- Opening Delimiter -

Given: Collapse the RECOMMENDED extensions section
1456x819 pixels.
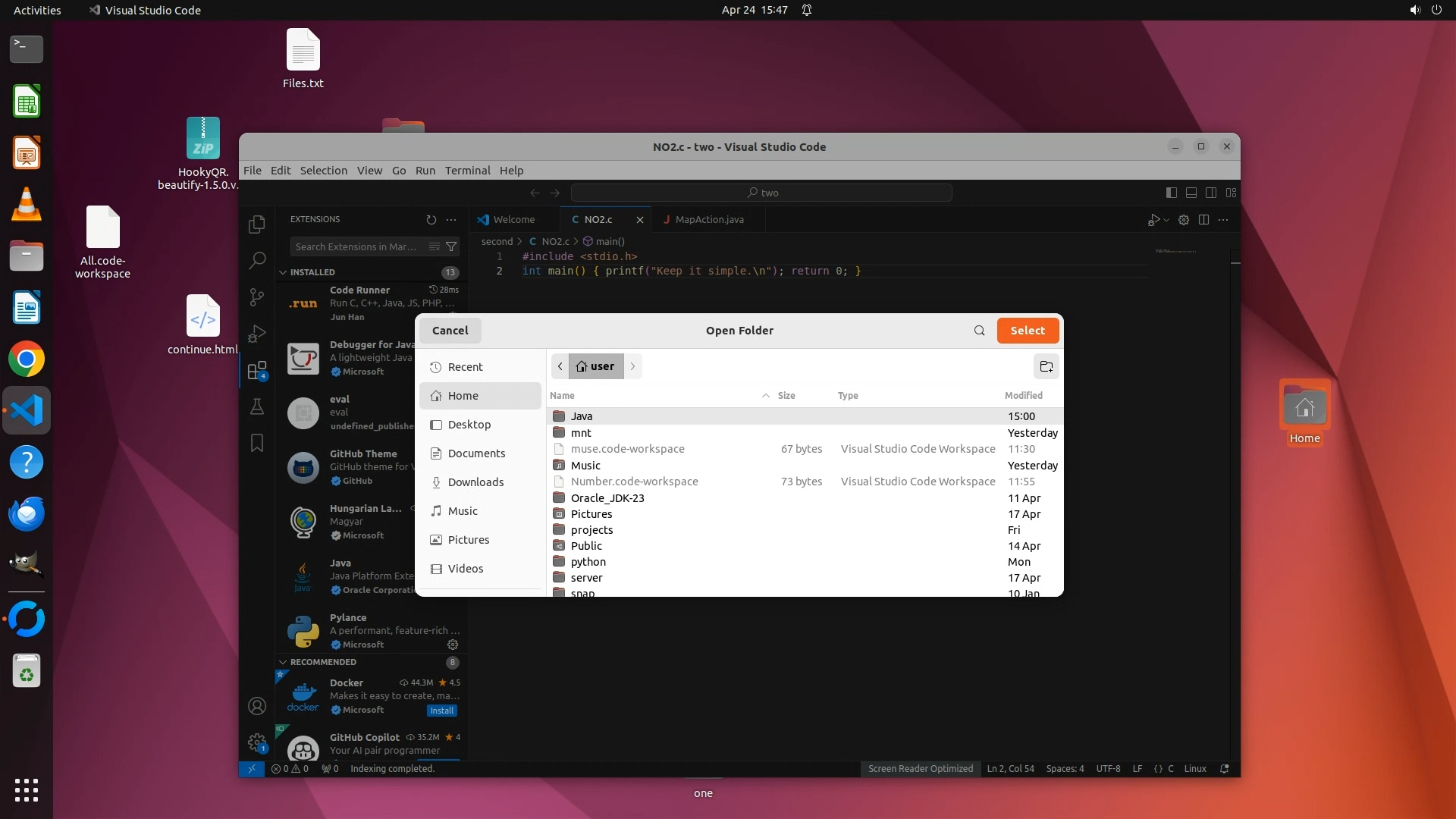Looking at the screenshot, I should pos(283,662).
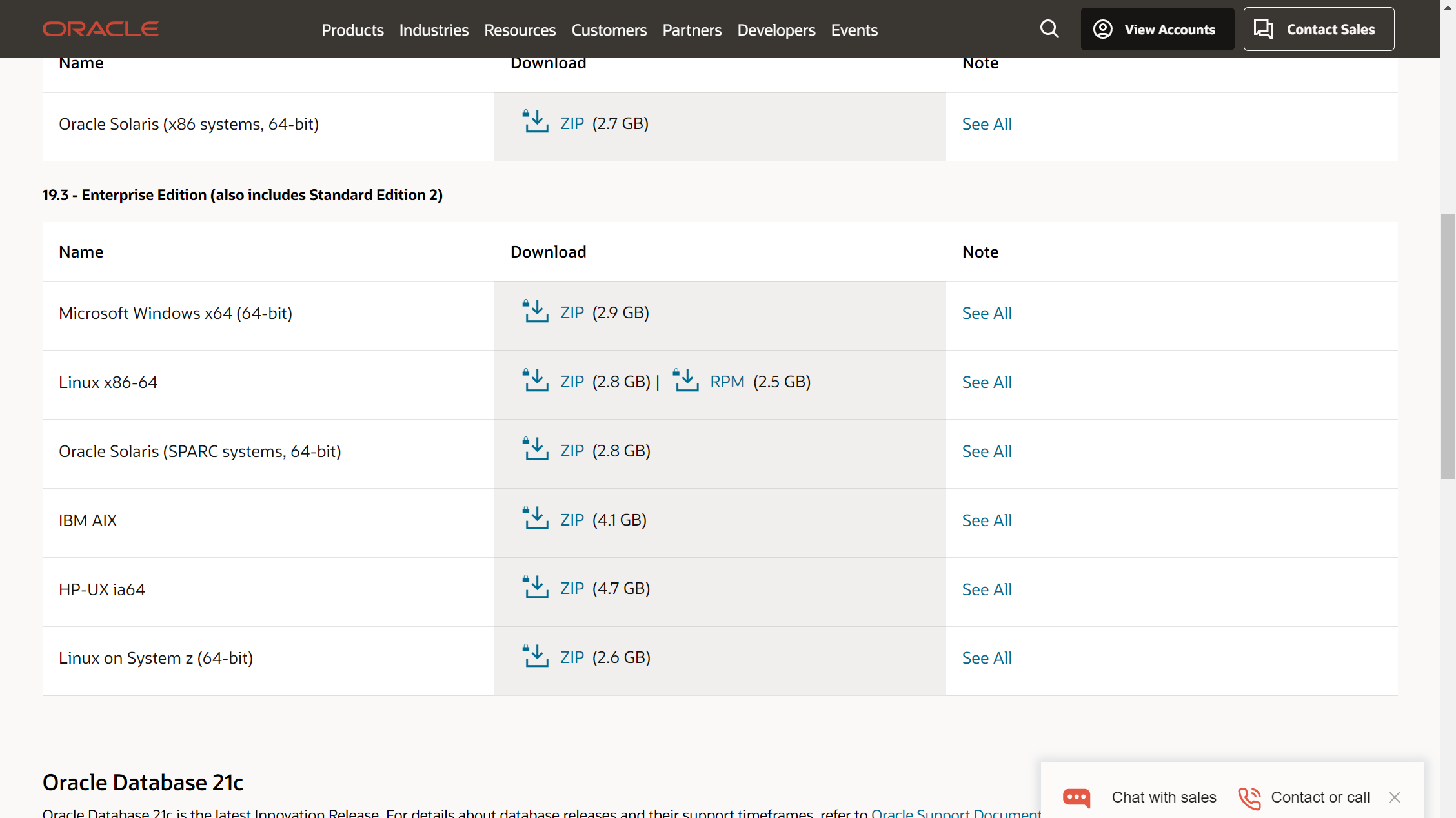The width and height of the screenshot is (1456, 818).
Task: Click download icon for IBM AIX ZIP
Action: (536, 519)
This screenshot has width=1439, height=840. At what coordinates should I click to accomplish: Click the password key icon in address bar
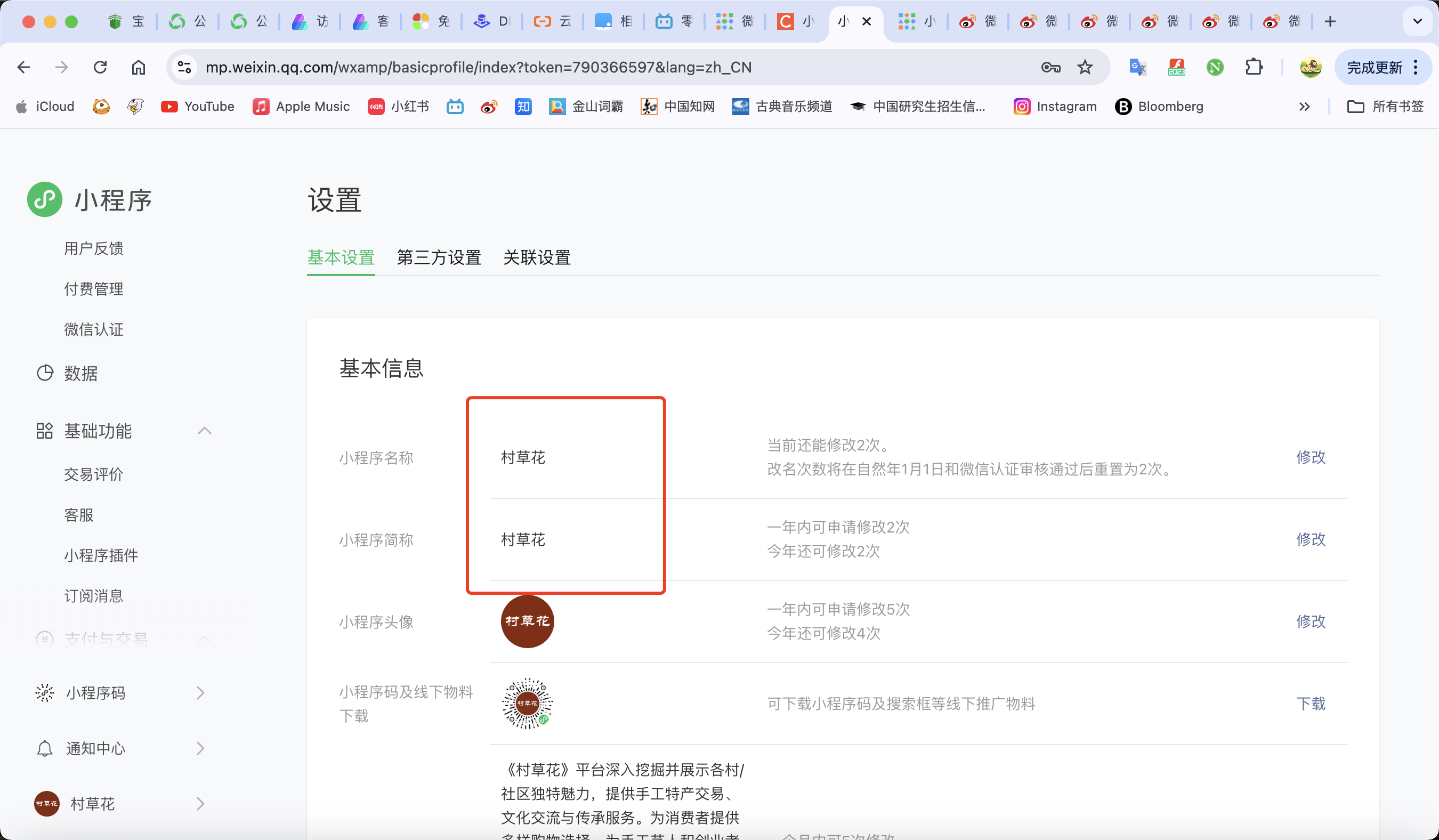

- Closing Delimiter -

* Task goal *
Every line from the line containing "1456x819 pixels." through the last line above is to be printed exactly. Pictures are not copied.

* Solution to the problem *
1456x819 pixels.
Looking at the screenshot, I should pos(283,662).
The width and height of the screenshot is (1456, 818).
Task: Click download icon for IBM AIX ZIP
Action: (536, 519)
This screenshot has width=1439, height=840. At what coordinates should I click to accomplish: Click the password key icon in address bar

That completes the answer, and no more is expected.